J’ai grandi dans la France d’après Mai 68, celle des Valseuses. Une France sonore. Chaque matin je me réveillai au son de la voix d’Albert Simon annonçant la météo à la radio. Cette voix si éraillée qui sonnait presque comme une torture dans les matins d’hiver où il faisait encore trop nuit pour se lever, reste désormais ancrée à mes plus chers souvenirs d’enfance...
J’ai grandi avec les Shadoks, l’Île aux Enfants, la Noiraude, les Quat’Zamis et Zabou, le Muppet Show et bien sûr Récré A2. J’adorais les Raiders et la table en formica dans la cuisine (oui Florence Foresti, moi aussi je suis vieille, j’ai 41 ans !). Comme beaucoup, mon premier souvenir en politique fut le soir du 10 mai 81, où des adultes extasiés, sur des tapis à poils longs autour d’une table basse, ont laissé jaillir des cris orgasmiques à l’annonce de la victoire de François Mitterrand. Éclats de joie qui vibrent encore dans ma tête. Comme beaucoup, mon premier concert fut Renaud au Zénith. Gainsbourg, Higelin et tant d’autres suivront. La France de l’Effrontée.
Il y eut Copernic et les «français innocents»… Puis il y eut SOS Racisme et les Restaus du Cœur. Michel Drucker, Champs-Élysées et le sida. Canal+ est né, Coluche est mort. Puis on a battu le pavé au son de «Devaquet , si tu savais… » et il y eu Malik Oussekine. Un air de 17 octobre 61 refaisait surface dans les rues de Paris… La France de La Haine.

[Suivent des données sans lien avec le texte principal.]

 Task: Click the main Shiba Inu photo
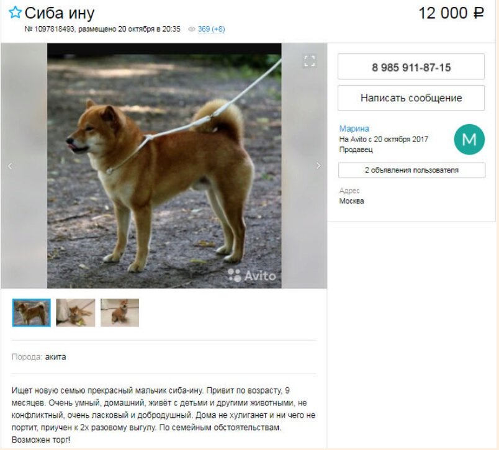pyautogui.click(x=164, y=166)
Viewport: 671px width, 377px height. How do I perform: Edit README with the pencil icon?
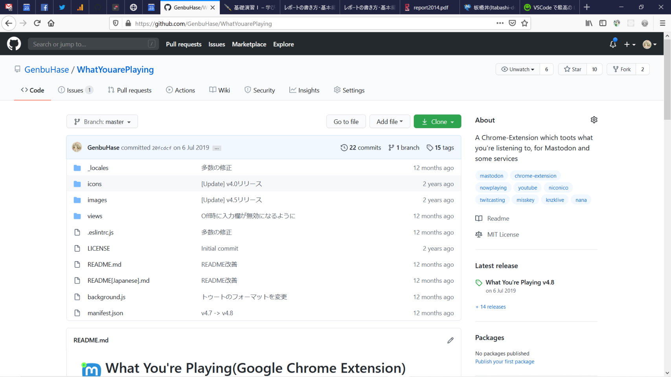(450, 340)
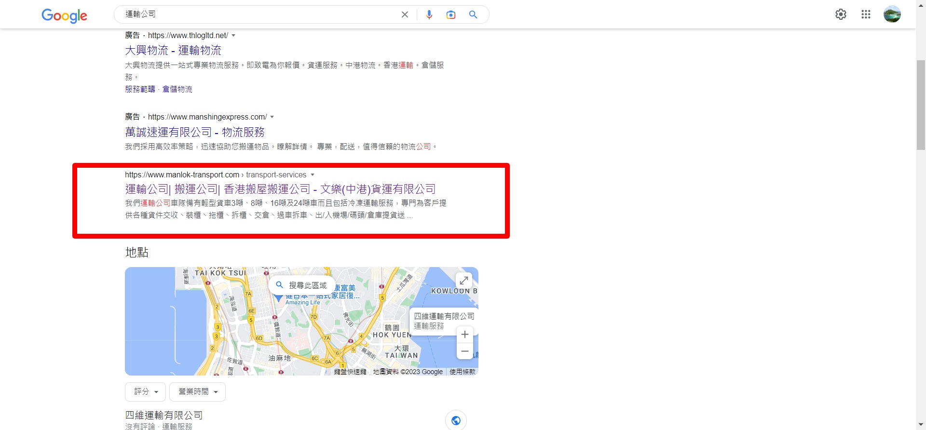Open the Google apps grid

click(x=866, y=14)
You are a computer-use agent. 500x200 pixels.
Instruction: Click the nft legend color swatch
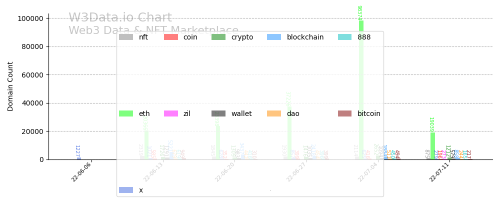coord(126,37)
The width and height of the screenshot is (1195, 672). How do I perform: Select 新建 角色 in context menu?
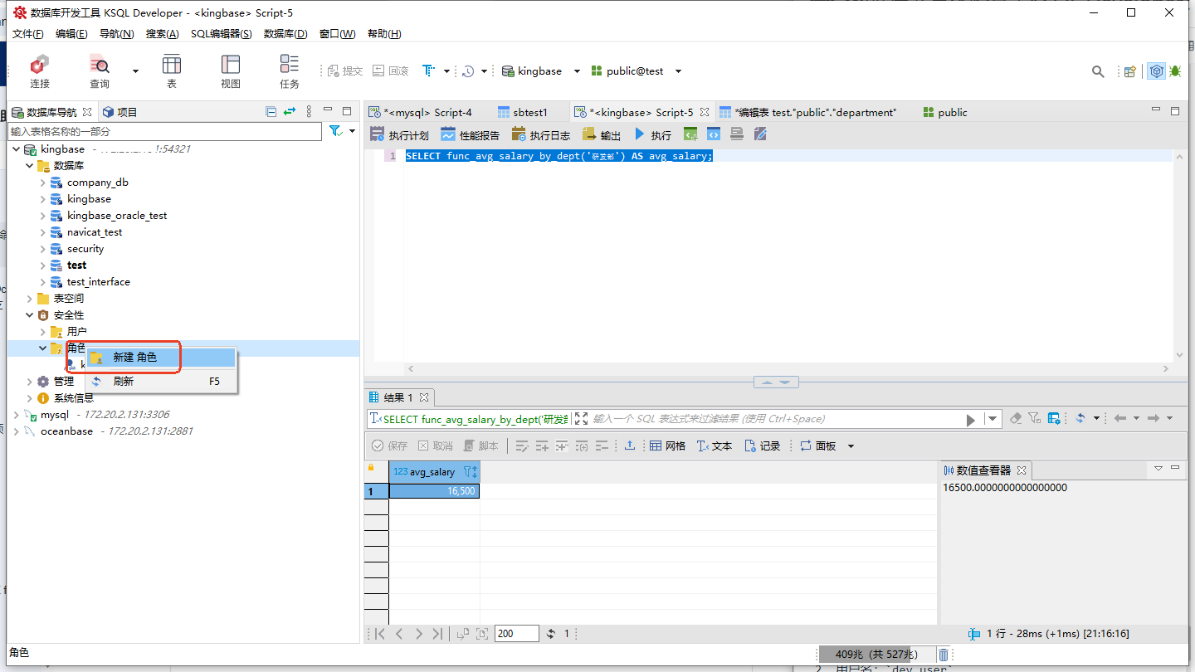pyautogui.click(x=134, y=358)
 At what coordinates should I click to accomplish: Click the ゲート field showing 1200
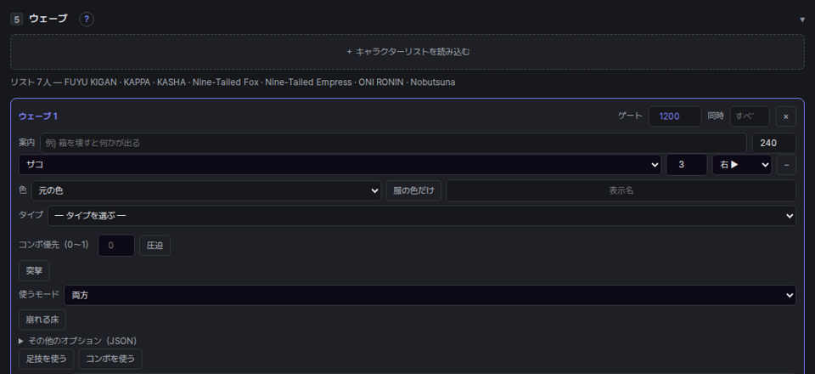coord(674,116)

Puis les Le Pen ont pris de la place et des voix, en passant des racistes qui faisaient profil bas aux contestataires de second tour qui commençaient à la ramener, jusqu’aux fascistes des temps modernes qui hurlaient « Juif, dehors, la France n’est pas à toi » dans les rues de Paris en juillet dernier. Oui, cet été, quoi. Éclats de voix qui vibrent encore, mais plutôt comme des obus cette fois… Et tous les autres, y compris les abstentionnistes qui leur font une haie d’honneur au lieu de leur faire un bras en le plongeant dans l’urne.
11 septembre, Irak, Talibans, Al Qaida et maintenant Daesh, Boko Aram, Ansar Dine, intégrisme, fanatisme. La France de Timbuktu.
Puis il y eut Ilan Halimi, les victimes de Merah parmi lesquelles des enfants, et celles de Nemmouche en Belgique. Et là la France s’est tue. Et son silence fut assourdissant.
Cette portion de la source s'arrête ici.